Degarmo swung away from him disgustedly. He jabbed his finger at Kingsley.

"I suppose you didn't go down to Bay City at all," he said harshly.

"No. Why should I? Marlowe was taking care of that. And I don't see why you are making a point of the scarf. Marlowe was wearing it."

Degarmo stood rooted and savage. He turned very slowly and gave me his bleak angry stare.

"I don't get this," he said. "Honest, I don't. It wouldn't be that somebody is kidding me, would it? Somebody like you?"

I said: "All I told about the scarf was that it was in the apartment and that I had seen Kingsley wearing it earlier this evening. That seemed to be all you wanted. I might have added that I had later worn the scarf myself, so the girl I was to meet could identify me that much easier."

Degarmo backed away from Kingsley and leaned against the wall at the end of the fireplace. He pulled his lower lip out with thumb and forefinger of his left hand. His right hand hung lax at his side, the fingers slightly curved.

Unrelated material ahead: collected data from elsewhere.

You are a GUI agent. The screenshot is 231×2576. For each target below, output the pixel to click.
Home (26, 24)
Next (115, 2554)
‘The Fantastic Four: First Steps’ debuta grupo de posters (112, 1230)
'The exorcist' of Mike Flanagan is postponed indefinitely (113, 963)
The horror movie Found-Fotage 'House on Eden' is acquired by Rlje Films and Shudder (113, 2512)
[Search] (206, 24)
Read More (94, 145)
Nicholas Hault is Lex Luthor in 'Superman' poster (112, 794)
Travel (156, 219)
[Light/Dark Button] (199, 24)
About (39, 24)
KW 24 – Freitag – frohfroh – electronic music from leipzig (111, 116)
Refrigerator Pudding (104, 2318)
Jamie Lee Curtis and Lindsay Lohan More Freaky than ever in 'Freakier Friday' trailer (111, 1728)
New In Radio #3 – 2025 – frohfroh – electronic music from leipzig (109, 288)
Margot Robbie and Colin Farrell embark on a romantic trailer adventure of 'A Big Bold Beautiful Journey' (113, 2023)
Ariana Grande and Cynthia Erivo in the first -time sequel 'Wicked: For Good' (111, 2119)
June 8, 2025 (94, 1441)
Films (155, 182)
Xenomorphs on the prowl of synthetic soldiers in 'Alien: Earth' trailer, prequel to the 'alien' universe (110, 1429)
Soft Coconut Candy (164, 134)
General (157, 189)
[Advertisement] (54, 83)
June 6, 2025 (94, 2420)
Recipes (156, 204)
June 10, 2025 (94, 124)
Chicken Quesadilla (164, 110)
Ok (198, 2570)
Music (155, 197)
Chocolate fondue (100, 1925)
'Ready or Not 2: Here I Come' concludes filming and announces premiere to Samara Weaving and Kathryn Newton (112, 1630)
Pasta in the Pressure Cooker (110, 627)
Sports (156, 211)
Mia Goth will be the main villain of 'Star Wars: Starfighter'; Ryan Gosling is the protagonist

I said: "I told you all I had ever seen of Mrs. Kingsley was a snapshot. One of us had to be sure of being able to identify the other. The scarf seemed obvious enough for identification. As a matter of fact I had seen her once before, although I didn't know it when I went to meet her. But I didn't recognize her at once." I turned to Kingsley. "Mrs. Fallbrook," I said.

"I thought you said Mrs. Fallbrook was the owner of the house," he answered slowly.

"That's what she said at the time. That's what I believed at the time. Why shouldn't I?"

Degarmo made a sound in his throat. His eyes were a little crazy. I told him about Mrs. Fallbrook and her purple hat and her fluttery manner and the empty gun she had been holding and how she gave it to me.

When I stopped, he said very carefully: "I didn't hear you tell Webber any of that."

"I didn't tell him. I didn't want to admit I had already been in the house three hours before. That I had gone to talk it over with Kingsley before I reported it to the police."

"That's something we're going to love you for," Degarmo said with a cold grin. "Jesus, what a sucker I've been. How much you paying this shamus to cover up your murders for you, Kingsley?"

"His usual rates," Kingsley told him emptily. "And a five hundred dollar bonus if he can prove my wife didn't murder Lavery."

"Too bad he can't earn that," Degarmo sneered.

"Don't be silly," I said. "I've already earned it."

There was a silence in the room. One of those charged silences which seem about to split apart with a peal of thunder. It didn't. It remained, hung heavy and solid, like a wall. Kingsley moved a little in his chair, and after a long moment, he nodded his head.

"Nobody could possibly know that better than you know it, Degarmo," I said.

Patton had as much expression on his face as a chunk of wood. He watched Degarmo quietly. He didn't look at Kingsley at all. Degarmo looked at a point between my eyes, but not as if that was anything in the room with him. Rather as if he was looking at something very far away, like a mountain across a valley.

After what seemed a very long time, Degarmo said quietly: "I don't see why. I don't know anything about Kingsley's wife. To the best of my knowledge I never laid eyes on her—until last night."

He lowered his eyelids a little and watched me broodingly. He knew perfectly well what I was going to say. I said it anyway.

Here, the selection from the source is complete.